Prediction of operators cognitive degradation and impairment using hybrid fuzzy modelling
Published in Theoretical Issues in Ergonomics Science, 2023
Nikolay Alekseevich Korenevskiy, Riad Taha Al-kasasbeh, Fawaz Shawawreh, Tareq Ahram, Sofya Nikolaevna Rodionova, Mahdi Salman Alshamasin, Sergey Aleexevich Filist, Manafaddin Namazov, Ashraf Adel Shaqadan, Maksim Ilyash
Al-Kasasbeh (2012) and Al-Kasasbeh et al. (2014) proposed the use of the variable electrical resistance of acupuncture points to estimate the cognitive state and level of psycho-emotional tension. In Al-Kasasbeh et al. (2010), it is shown how to determine confidence estimates of a group of operators’ activity in man–machine systems. In Al-Kasasbeh (1994, 1995), a mathematical algorithm for the homeostatic model of the information system for a small group of operators based on fuzzy set investigation was presented. However, the methods discussed will be applied in a future paper to estimates of a group’s psychological traits, such as average estimates of the professional competence of groups, static components of the intelligence vector for tested candidates, components of the average estimate of the level of trust vector for tested candidates, and dynamic variation in operators’ strategic reasoning (Al-Kasasbeh 2011).

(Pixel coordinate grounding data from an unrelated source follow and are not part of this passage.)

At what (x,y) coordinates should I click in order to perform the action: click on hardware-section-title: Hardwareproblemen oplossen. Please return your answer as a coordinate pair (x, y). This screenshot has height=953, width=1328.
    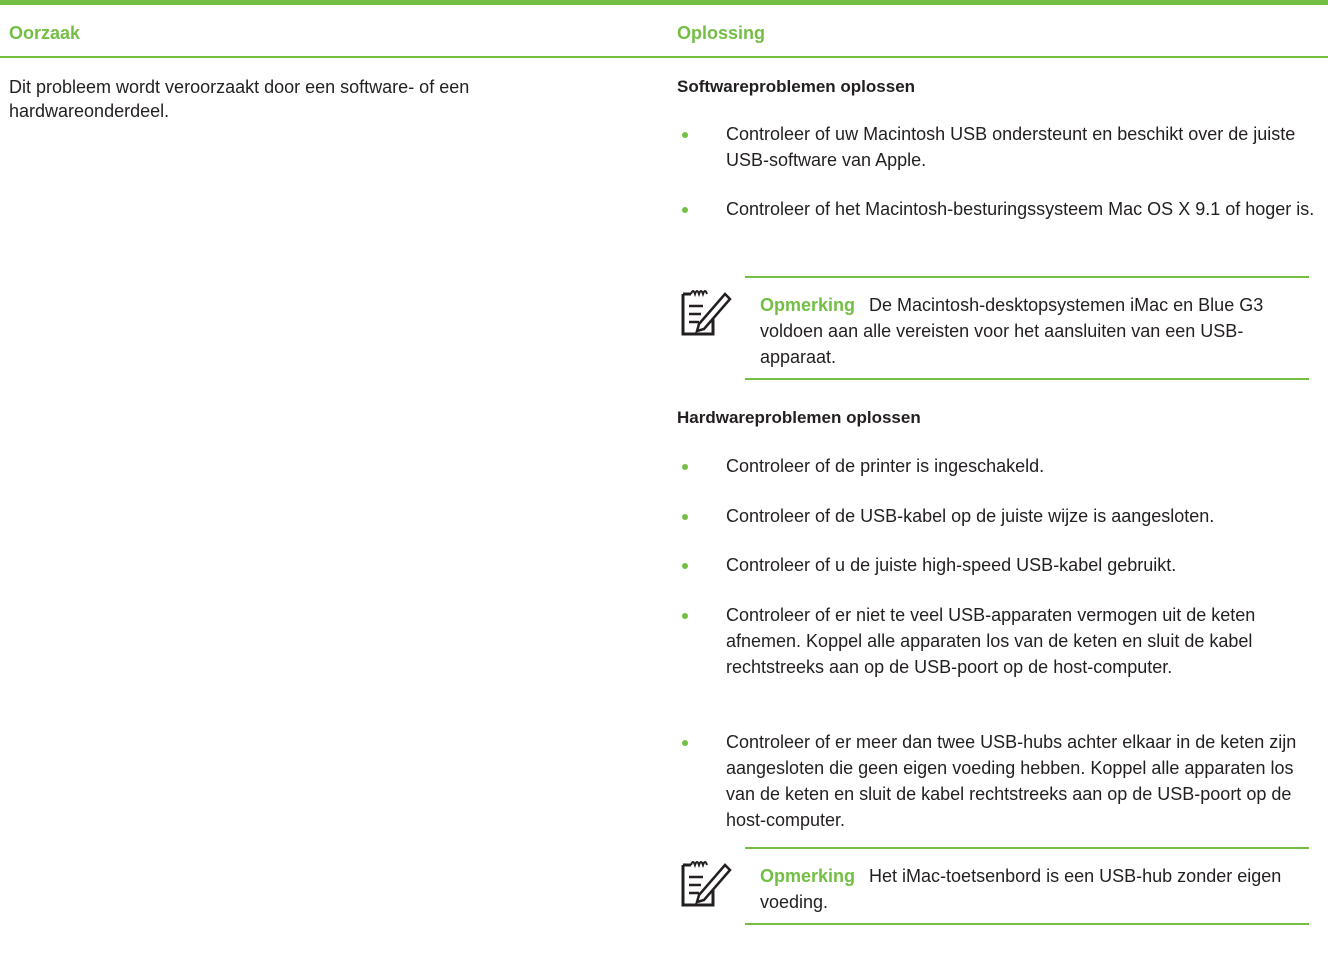
    Looking at the image, I should click on (799, 418).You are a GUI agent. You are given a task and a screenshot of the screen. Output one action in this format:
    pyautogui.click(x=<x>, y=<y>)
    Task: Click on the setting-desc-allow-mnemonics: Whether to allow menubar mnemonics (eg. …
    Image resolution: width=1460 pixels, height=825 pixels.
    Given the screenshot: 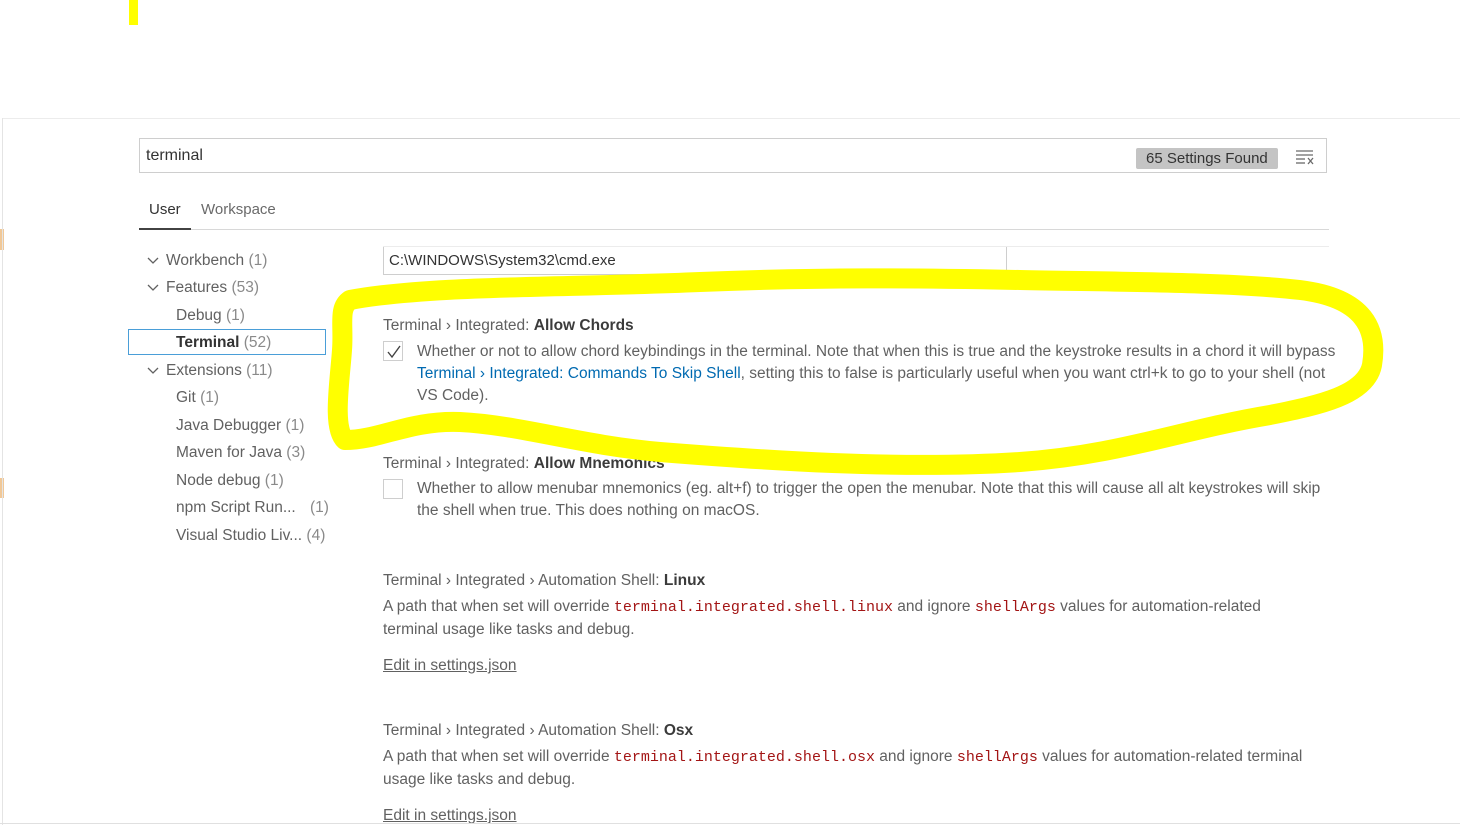 What is the action you would take?
    pyautogui.click(x=869, y=500)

In Al-Kasasbeh et al. (2012a, 2012b), it is shown how to estimate psychological traits, such as average estimates of professional competence, static components of the intelligence vector for tested candidates, components of the trainability vector for tested candidates, average intelligence estimates for tested candidates, average estimates for the basis of groups, and average different-mindedness estimates of groups.